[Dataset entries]
####################

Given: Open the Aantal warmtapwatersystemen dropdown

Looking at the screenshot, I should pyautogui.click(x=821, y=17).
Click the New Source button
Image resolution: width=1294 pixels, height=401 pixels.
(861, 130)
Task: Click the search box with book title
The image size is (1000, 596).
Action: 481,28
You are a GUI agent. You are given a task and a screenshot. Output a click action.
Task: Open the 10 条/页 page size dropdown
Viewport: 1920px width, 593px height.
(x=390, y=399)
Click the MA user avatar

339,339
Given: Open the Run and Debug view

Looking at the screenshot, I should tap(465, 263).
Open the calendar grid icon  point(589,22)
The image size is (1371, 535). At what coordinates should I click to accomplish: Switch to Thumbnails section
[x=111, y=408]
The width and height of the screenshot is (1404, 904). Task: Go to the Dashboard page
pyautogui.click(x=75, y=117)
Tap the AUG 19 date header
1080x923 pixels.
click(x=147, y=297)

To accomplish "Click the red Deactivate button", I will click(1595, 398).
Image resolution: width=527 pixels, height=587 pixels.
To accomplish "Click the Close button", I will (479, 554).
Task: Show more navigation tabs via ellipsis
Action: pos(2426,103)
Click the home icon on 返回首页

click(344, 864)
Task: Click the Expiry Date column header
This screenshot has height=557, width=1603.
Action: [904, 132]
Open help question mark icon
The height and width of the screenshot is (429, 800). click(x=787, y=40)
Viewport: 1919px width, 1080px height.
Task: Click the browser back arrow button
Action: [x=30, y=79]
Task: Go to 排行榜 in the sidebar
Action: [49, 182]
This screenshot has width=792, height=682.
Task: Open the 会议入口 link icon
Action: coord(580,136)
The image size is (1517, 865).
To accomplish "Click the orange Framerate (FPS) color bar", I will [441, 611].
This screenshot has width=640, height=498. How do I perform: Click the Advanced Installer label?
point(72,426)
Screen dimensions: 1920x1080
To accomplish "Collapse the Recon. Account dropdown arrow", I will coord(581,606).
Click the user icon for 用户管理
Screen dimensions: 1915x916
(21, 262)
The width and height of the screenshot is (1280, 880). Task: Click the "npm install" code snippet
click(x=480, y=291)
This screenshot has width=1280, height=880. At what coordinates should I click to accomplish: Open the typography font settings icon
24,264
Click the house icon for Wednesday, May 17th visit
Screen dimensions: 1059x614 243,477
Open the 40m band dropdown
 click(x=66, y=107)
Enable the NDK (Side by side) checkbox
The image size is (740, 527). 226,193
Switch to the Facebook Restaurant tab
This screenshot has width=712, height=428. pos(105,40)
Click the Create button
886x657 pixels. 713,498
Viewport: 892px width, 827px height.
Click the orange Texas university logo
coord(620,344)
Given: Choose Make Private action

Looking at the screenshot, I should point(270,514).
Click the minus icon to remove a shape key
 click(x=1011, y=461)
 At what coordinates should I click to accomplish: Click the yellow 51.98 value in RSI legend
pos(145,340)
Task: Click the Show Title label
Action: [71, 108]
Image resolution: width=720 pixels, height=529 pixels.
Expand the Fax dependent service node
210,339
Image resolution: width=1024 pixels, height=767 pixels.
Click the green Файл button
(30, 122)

####################

**Exercise prompt**. Please give the number of lines in the data where "header" appears, without any other words.

**Completed task**. 2